Yazı: Özhan Öztürk
ANTAR Arap Mitolojisinde 7. Yüzyılda yaşadığına inanılan savaşçı bir ozan ve kültürel bir kahraman olup öyküleri gerçek ile kurgunun karışımıdır.
Antar ile Ablah
Ab kabilesinden Şaddad ile Afrikalı köle kadın Zabiba’nın oğlu olan Antar annesi siyah olduğu için derisinin rengi yüzünden başlangıçta halkı tarafından aşağı görülmekteydi. Daha 10 yaşındayken kabilenin sığırlarına musallat olan bir kurdu, 15 yaşında ise çıplak elleriyle bir aslanı öldüren Antar delikanlılık yaşına geldiğinde kusursuz bir savaşçı olmuştu. Amcasının kızı Abla’ya âşık olmuşsa da iki gencin evliliğine izin verilmeyince Antar kendini ispatlamak için Kuzey krallıklarından özel develer getirmiş ya da düşman kabilelere kan kusturmak gibi olağanüstü işler başarmıştır. Antar’ın en önemli macerası İbla (Ablah) adlı güzel kızla evlenebilmek uğruna çıktığı ve Hıristiyan toprakları dâhil tüm Akdeniz bölgesine egemen olup, Roma imparatoru ile tanıştığı seferdir. El- Asmai (MS 739–831) tarafından yazıya geçirilen Sirat Antar adlı destanda Antar ideal bir Bedevi şefi olarak tasvir edilmekte, derisine hiçbir silahın işlemediği, Djamy adlı büyülü bir kılıcı kullanan ve Abjer adlı olağanüstü güzellikte bir ata binen onurlu, cesur ve cömert bir insan olduğu kaydedilmektedir. Bazıları sonradan eklenmiş 40 kadar öykünün kahramanı olan Bedevi Antar, Avrupa’da tanınmamaktaysa da öyküleri bazı yazarlarca İslam dünyasının Kral Arthur’u denilecek denli önemsenmiştir.

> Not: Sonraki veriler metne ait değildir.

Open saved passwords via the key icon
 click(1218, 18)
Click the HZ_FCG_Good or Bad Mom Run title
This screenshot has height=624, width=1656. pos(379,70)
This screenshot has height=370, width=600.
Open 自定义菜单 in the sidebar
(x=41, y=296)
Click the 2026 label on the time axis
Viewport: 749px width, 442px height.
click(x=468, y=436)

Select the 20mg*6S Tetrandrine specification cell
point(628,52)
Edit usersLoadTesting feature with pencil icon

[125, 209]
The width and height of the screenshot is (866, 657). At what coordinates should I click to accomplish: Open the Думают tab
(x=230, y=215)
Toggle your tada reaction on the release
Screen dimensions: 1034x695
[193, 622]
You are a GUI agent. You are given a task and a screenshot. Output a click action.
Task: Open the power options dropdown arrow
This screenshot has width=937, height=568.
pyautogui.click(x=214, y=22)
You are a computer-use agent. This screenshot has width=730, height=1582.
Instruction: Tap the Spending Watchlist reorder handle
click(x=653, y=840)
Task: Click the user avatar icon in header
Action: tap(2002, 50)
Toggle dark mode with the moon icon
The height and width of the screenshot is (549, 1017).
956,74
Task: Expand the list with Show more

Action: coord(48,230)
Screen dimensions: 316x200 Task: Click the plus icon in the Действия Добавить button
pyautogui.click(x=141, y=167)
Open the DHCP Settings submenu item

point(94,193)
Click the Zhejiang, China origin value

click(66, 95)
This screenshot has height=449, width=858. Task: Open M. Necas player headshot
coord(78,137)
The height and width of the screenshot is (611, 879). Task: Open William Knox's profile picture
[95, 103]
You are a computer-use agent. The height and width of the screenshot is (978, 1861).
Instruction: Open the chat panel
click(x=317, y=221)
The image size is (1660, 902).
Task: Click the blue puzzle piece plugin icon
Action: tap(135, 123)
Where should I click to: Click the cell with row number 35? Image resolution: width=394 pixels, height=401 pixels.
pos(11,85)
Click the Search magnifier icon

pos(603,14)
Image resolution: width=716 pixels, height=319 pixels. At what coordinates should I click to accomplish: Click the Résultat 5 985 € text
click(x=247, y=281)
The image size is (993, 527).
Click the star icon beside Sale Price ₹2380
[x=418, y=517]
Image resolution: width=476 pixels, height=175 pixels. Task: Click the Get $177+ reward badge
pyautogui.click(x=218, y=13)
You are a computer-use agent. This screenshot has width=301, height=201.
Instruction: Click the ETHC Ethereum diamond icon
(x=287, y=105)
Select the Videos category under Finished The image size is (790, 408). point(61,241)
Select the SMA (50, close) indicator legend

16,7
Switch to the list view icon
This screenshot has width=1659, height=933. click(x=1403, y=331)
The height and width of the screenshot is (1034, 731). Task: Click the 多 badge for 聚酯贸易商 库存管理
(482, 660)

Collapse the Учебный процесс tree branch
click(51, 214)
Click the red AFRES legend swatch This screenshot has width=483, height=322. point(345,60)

Korsakov’un Antar ve Gülnazar’ı
19. yüzyılda Nikolay Rimsky-Korsakov, 2. senfonisinde Antar adlı 4 bölümlük bir senfonik süit yer almakta olup, kahraman Gülnazar adlı bir periyi kurtararak zafer, kudret ve aşkı elde etmektedir. Antar, Gülnazar’a eğer kendisini sevmekten vazgeçerse canını almasını söylemiş, kadın da bir gün adamı endişeli görünce sarılmış, Antar peri kızının kollarında ölmüştür.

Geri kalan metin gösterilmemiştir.